===== Input for this task
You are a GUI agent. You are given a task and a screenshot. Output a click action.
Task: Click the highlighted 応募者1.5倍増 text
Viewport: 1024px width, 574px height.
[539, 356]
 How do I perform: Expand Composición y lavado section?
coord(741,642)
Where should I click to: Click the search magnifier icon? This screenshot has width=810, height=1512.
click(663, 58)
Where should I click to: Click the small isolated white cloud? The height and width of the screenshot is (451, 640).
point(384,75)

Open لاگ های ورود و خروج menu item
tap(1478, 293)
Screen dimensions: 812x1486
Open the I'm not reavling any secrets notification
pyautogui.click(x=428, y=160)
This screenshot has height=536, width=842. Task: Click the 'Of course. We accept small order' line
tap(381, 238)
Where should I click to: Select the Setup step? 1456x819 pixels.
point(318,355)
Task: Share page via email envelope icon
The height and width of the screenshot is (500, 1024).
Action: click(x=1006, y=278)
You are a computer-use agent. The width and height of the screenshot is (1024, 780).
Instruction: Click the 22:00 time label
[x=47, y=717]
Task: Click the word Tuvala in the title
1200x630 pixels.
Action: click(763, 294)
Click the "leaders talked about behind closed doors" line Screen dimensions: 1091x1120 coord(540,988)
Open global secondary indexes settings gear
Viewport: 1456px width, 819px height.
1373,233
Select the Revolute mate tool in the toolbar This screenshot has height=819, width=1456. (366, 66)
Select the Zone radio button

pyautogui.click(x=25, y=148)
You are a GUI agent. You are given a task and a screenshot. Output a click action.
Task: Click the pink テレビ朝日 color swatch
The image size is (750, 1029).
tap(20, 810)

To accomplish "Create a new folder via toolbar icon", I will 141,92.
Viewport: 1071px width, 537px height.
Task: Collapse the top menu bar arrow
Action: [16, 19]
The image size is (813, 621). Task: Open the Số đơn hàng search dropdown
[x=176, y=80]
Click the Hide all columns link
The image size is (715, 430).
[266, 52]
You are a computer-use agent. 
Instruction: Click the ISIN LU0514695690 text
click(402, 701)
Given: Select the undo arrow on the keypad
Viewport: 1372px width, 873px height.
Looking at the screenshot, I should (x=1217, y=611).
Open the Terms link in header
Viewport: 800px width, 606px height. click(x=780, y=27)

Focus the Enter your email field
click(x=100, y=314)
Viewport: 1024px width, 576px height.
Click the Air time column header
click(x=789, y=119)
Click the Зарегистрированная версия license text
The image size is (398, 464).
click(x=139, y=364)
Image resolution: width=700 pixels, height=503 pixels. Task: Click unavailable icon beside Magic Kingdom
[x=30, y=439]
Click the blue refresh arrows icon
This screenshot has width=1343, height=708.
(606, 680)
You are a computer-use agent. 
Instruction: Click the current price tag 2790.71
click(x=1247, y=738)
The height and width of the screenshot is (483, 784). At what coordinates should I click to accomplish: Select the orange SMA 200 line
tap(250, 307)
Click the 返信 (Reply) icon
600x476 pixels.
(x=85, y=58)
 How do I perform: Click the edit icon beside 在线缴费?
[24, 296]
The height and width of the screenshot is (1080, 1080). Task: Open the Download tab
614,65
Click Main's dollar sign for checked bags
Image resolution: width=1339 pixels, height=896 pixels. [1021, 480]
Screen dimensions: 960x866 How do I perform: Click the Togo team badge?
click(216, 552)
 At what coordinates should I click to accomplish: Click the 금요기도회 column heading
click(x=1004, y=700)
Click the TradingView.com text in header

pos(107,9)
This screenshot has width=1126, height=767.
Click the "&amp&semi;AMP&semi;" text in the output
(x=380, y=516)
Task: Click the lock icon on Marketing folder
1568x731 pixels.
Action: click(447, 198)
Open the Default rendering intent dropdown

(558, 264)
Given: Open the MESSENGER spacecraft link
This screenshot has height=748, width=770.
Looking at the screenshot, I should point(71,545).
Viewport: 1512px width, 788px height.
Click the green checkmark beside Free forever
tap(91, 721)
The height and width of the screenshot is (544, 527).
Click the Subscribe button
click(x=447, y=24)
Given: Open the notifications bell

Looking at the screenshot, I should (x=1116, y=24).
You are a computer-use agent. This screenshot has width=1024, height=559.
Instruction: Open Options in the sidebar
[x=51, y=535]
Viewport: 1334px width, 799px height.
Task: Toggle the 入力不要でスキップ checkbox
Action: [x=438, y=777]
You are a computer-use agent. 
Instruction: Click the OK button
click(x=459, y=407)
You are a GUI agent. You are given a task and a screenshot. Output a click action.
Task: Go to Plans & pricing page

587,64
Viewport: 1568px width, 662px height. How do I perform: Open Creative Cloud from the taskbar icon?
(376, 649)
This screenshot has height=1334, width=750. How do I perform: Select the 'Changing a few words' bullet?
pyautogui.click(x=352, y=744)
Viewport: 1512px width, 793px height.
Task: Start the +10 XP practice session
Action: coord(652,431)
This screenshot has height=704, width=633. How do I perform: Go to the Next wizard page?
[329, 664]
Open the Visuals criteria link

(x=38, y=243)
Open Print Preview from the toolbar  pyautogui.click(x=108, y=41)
==========
◆ **Required task**: Edit the stretch of rows above, from the line containing "The height and width of the screenshot is (1080, 1080)." through the line containing "Action: coord(652,431)": put "Sign up" wherever "Subscribe" appears and leave everything else unchanged. Give only those lines.

◆ **Output below**:
The height and width of the screenshot is (1080, 1080). Task: Open the Download tab
614,65
Click Main's dollar sign for checked bags
Image resolution: width=1339 pixels, height=896 pixels. [1021, 480]
Screen dimensions: 960x866 How do I perform: Click the Togo team badge?
click(216, 552)
 At what coordinates should I click to accomplish: Click the 금요기도회 column heading
click(x=1004, y=700)
Click the TradingView.com text in header

pos(107,9)
This screenshot has width=1126, height=767.
Click the "&amp&semi;AMP&semi;" text in the output
(x=380, y=516)
Task: Click the lock icon on Marketing folder
1568x731 pixels.
Action: click(447, 198)
Open the Default rendering intent dropdown

(558, 264)
Given: Open the MESSENGER spacecraft link
This screenshot has height=748, width=770.
Looking at the screenshot, I should point(71,545).
Viewport: 1512px width, 788px height.
Click the green checkmark beside Free forever
tap(91, 721)
The height and width of the screenshot is (544, 527).
Click the Sign up button
click(x=447, y=24)
Given: Open the notifications bell

Looking at the screenshot, I should (x=1116, y=24).
You are a computer-use agent. This screenshot has width=1024, height=559.
Instruction: Open Options in the sidebar
[x=51, y=535]
Viewport: 1334px width, 799px height.
Task: Toggle the 入力不要でスキップ checkbox
Action: [x=438, y=777]
You are a computer-use agent. 
Instruction: Click the OK button
click(x=459, y=407)
You are a GUI agent. You are given a task and a screenshot. Output a click action.
Task: Go to Plans & pricing page

587,64
Viewport: 1568px width, 662px height. How do I perform: Open Creative Cloud from the taskbar icon?
(376, 649)
This screenshot has height=1334, width=750. How do I perform: Select the 'Changing a few words' bullet?
pyautogui.click(x=352, y=744)
Viewport: 1512px width, 793px height.
Task: Start the +10 XP practice session
Action: coord(652,431)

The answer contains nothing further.